From One Poet Laureate To Another

Manuel Ramos


When Abelardo Lalo Delgado passed away in 2004, Mayor John Hickenlooper announced that he was creating the post of Denver Poet Laureate and that Lalo was the first poet to be so honored, albeit posthumously. It was a nice gesture appreciated by Lalo's family, friends, and fans.

Lalo's successor as poet laureate, Chris Ransick, recently was treated to a public reception at the Denver Public Library where he was warmly greeted by his own fans as well as the family, friends and fans of Lalo.

The highlight of that evening was Ransick's reading of his tribute to Lalo, a poem he entitled Lalo's Notebooks. One of the people who heard that reading described it as "truly special. I don't think there was a dry eye in the room."
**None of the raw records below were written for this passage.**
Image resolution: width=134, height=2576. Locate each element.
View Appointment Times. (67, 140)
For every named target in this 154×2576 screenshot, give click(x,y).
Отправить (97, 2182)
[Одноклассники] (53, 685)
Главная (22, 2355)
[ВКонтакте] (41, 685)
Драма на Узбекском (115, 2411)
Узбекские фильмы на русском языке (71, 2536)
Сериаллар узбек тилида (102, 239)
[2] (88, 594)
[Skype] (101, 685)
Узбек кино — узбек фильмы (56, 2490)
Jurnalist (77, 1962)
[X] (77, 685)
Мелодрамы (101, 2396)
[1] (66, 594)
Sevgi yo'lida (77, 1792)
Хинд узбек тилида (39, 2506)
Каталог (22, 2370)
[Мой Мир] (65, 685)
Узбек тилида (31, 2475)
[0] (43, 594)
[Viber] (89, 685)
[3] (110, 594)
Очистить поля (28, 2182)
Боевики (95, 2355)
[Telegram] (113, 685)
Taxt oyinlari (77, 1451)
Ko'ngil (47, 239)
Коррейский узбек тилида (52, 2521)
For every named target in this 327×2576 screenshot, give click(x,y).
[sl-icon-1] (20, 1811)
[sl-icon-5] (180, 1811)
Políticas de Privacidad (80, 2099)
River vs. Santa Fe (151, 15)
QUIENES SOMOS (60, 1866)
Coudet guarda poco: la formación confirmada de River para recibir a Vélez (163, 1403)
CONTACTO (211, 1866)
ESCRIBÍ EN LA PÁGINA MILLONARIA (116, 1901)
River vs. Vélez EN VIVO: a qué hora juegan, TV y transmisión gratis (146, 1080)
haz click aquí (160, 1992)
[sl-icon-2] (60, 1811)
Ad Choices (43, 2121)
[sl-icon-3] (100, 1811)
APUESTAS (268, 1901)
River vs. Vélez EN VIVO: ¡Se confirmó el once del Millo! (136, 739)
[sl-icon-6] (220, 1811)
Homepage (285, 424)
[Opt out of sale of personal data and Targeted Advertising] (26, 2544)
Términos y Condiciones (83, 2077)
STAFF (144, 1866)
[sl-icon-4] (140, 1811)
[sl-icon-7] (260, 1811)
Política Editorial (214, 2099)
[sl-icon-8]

Chris has given me permission to reprint his poem on La Bloga, and so here it is.



Lalo’s Notebooks
Chris Ransick

all rights reserved


She handed me the blue canvas bag, said
These are from his family; it weighed as much
as a life lived, a big soul full of roses and the
other blooms, the unnamed ones,
laid on the graves of broken workers and
women who would feed their children more
if there were more to eat. How could I
open such a bag. I carried it down the street
and my hands ached, not with pain
but with love for the poet I’d never met
and the words that were really flames
of ancient fires, hot enough still to give light
in this dark time. I took those notebooks
home and when I opened them el gallo
crowed and woke the babies sleeping in
our future, the old men and women
resting from long labors, and the young man
in the photograph, standing atop a toolbox
amid defiant faces, bright sun & hard shadows,
pointing in outrage at the lie and naming it.
I found Lalo on every page, filled
by his own hands with fruits he pulled
from the stems of witnessing. And there were
bawdy poems, fingers dipped in love,
the grandfather’s caress, the wise fool
who sees what others can’t and dances
and wears bright feathers, his motley made
from the parrot and the jaguar’s pelt.

And Lalo said,

Launch your attack with love
and do battle as if
all about you was water
and your soul was on fire.

All morning I wandered in Lalo’s notebooks,
walked arm and arm with a brother poet,
whose voice was soft but impossible to ignore,
singing out over the path to Aztlan,
and we crossed through migrant camps
and were offered coffee and bread, a seat
by the campfire, and we crossed through a tenement
at Oregon and Fifth, El Paso, where children
burned and the people wailed, and we crossed
through the field where César Chávez stood
and raised his voice in truth, and raised us all.
I walked with Lalo and learned, I walked
and went to a place from which I will never
return. So I say here, in his words,

I call on
my brothers and sisters
to do battle in the name of love.

________________________________________

I'll be absent from La Bloga next week - look for a something special from one of the other bloguistas, or not.

Later.

1 comment:

Tabitha Dial said...

I was at the reception for Chris Ransick. This poem was amazing to hear and it is wonderful to revisit now. Thank you for posting it.